18 : Tepar

356 68 20
                                    

Motor yang dikendarai Dika baru terparkir mulus di garasi kediaman Om Aryo jam delapan malam lewat dikit. Baru markir motor, lepas helm dan mau melangkah menuju kamar buat ngelepas penat dan istirahat—karena jujur, kepala Dika tiba-tiba berat dan ngerasa mau pecah. Bahkan di perjalanan dari rumah Tania tadi, Dika hampir aja nabrak pembatas jalan sama kesenggol angkot yang dia coba buat selip. Dika juga gak ngendarain motor kesayangannya dengan kecepatan biasa. Dika sedikit memperlambat laju motornya.

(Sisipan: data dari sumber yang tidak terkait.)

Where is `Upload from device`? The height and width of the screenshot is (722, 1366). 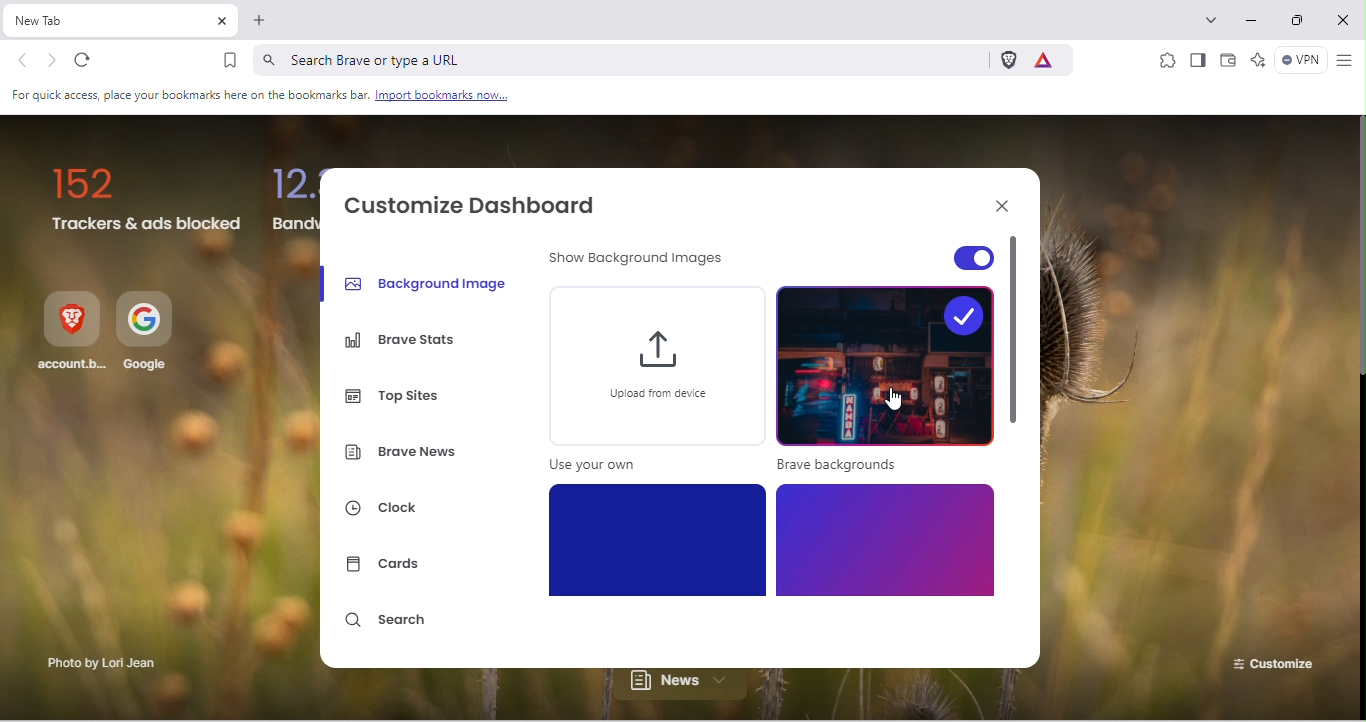 Upload from device is located at coordinates (653, 384).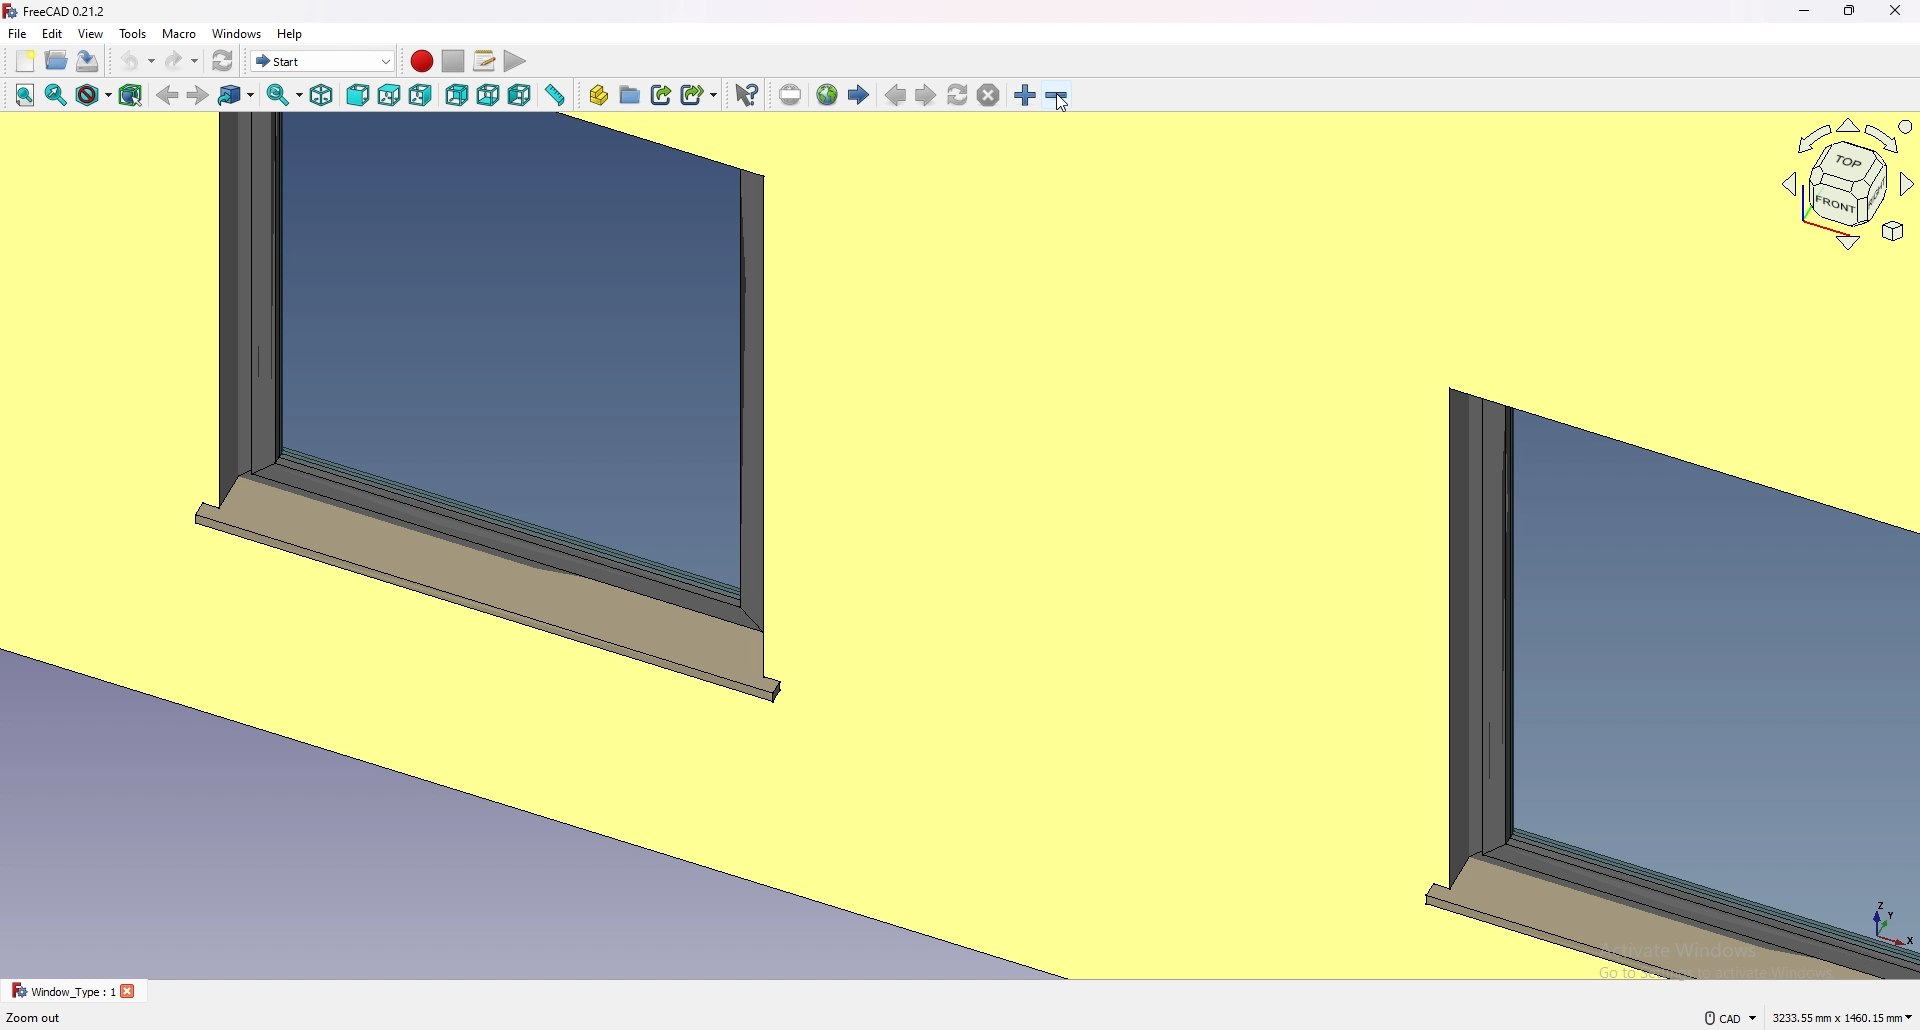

Wajah gak ngenakin Ichbal adalah yang harus Dika hadapi tepat setelah Dika buka pintu rumah Om Arya yang kebetulan kunci serepnya dia pegang. Dika mengernyitkan dahi saat Ichbal dorong pelan bahunya supaya Dika mundur dan kembali ke teras. Ichbal sendiri juga melangkah maju sebelum menutup pintu rumah di belakangnya.

"Lo kelewatan, Dik."

Dika diam dan berusaha membaca raut wajah Ichbal yang gak kayak biasanya. Gak susah buat baca raut wajah itu, kok dan Dika udah tau ke mana perkataan Ichbal mengarah.

"Kenapa? Takut gue ngerebut cewek lo?"

Jika gak inget kalo Dika adalah saudara sepupu yang cukup dekat dengannya bahkan sejak mereka baru berusia bulanan, Ichbal pasti udah nonjok muka datar tanpa ekspresinya Dika. Saking gregetnya.

Ichbal setengah mati nahan amarahnya. "Gue liat lo. Berduaan sama Tania di depan tempat lesnya. Padahal, gue udah pinjem mobil bokap yang baru aja balik buat jemput pacar gue di tempat lesnya." Mata tajam Ichbal gak sedetikpun beralih dari Dika. Seperti kucing yang baru dikasih unjuk ikan.

"Gue gak bego-bego amat, Dik. Gue bisa bedain, mana cowok yang anggap cewek temen dan mana cowok yang punya perasaan lebih sama cewek. Gerak-gerik lo ke Imel, udah jelas di mata gue. Lo suka sama cewek gue?" Ichbal memicing.

Dika tersenyum tipis. "Pernyataan dan pertanyaan gue waktu itu masih belom jelas, ya? Perlu gue ulangin lagi?"

"Maksud lo apaan?" Ichbal bertanya, setengah membentak.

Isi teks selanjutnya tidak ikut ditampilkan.